L’idée est reprise par Montaigne, Essais, II, XII, éd. J. Balsamo, Pléiade, p. 583, et la note p. 1607. « Les philosophes n’ont, ce me semble, guère touché cette corde, non plus qu’une autre de pareille importance. Ils ont ce dilemme toujours en la bouche, pour consoler notre mortelle condition : Ou l’âme est mortelle, ou immortelle : Si mortelle, elle sera sans peine : Si immortelle, elle ira en amendant. Ils ne touchent jamais l’autre branche : Quoi, si elle va en empirant ? Et laissent aux poètes les menaces des peines futures : Mais par là ils se donnent un beau jeu. Ce sont deux omissions qui s’offrent à moi souvent en leurs discours. Je reviens à la première : Cette âme perd l’usage du souverain bien Stoïque, si constant et si ferme. Il faut que notre belle sagesse se rende en cet endroit, et quitte les armes. »

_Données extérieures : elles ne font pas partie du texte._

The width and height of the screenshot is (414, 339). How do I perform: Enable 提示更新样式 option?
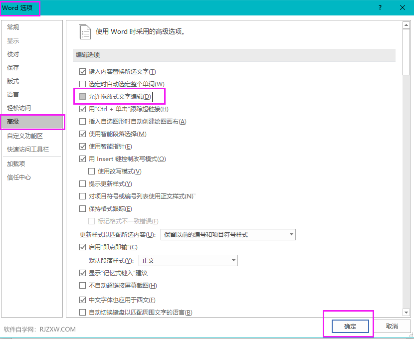pyautogui.click(x=82, y=184)
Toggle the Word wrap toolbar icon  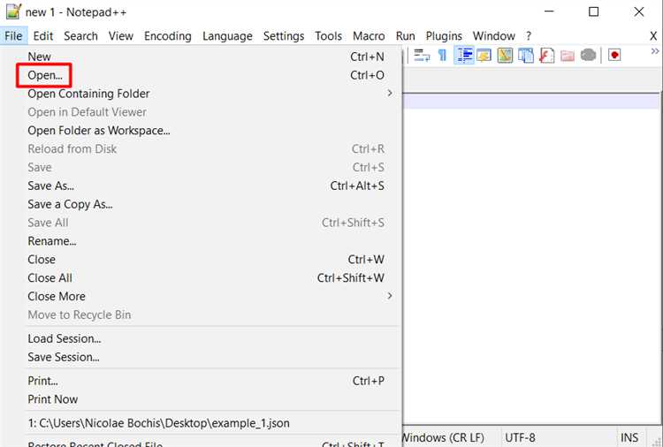[422, 56]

Ce dilemme se retrouve dans Arnauld Antoine et Nicole Pierre, La logique, III, XV, éd. D. Descotes, p 419 sq. « C’est aussi par cette raison un très faux dilemme que celui dont se servaient les anciens philosophes pour ne point craindre la mort. Ou notre âme, disaient-ils, périt avec le corps, et ainsi n’ayant plus de sentiment, nous serons incapables de mal : ou si l’âme survit au corps, elle sera plus heureuse qu’elle n’était dans le corps ; donc la mort n’est point à craindre. Car comme Montaigne a fort bien remarqué, c’était un grand aveuglement de ne pas voir qu’on peut concevoir un troisième état entre ces deux-là, qui est que l’âme demeurant après le corps, se trouvât dans un état de tourment et de misère, ce qui donne un juste sujet d’appréhender la mort, de peur de tomber dans cet état. » Sur le sens du mot dilemme, voir p. 416 : « On peut définir un dilemme un raisonnement composé où après avoir divisé un tout en ses parties, on conclut affirmativement ou négativement du tout ce qu’on a conclu de chaque partie. »
C’est sans doute Pascal qui a communiqué cette référence à ses amis.
Laf. 680, Sel. 559 : Montaigne. Les défauts de Montaigne sont grands. [...] Ses sentiments sur l’homicide volontaire, sur la mort. Il inspire une nonchalance du salut, sans crainte et sans repentir. Son livre n’étant pas fait pour porter à la piété il n’y était pas obligé, mais on est toujours obligé de n’en point détourner. On peut excuser ses sentiments un peu libres et voluptueux en quelques rencontres de la vie [...] mais on ne peut excuser ses sentiments tout païens sur la mort. Car il faut renoncer à toute piété si on ne veut au moins mourir chrétiennement. Or il ne songe qu’à mourir lâchement et mollement par tout son livre.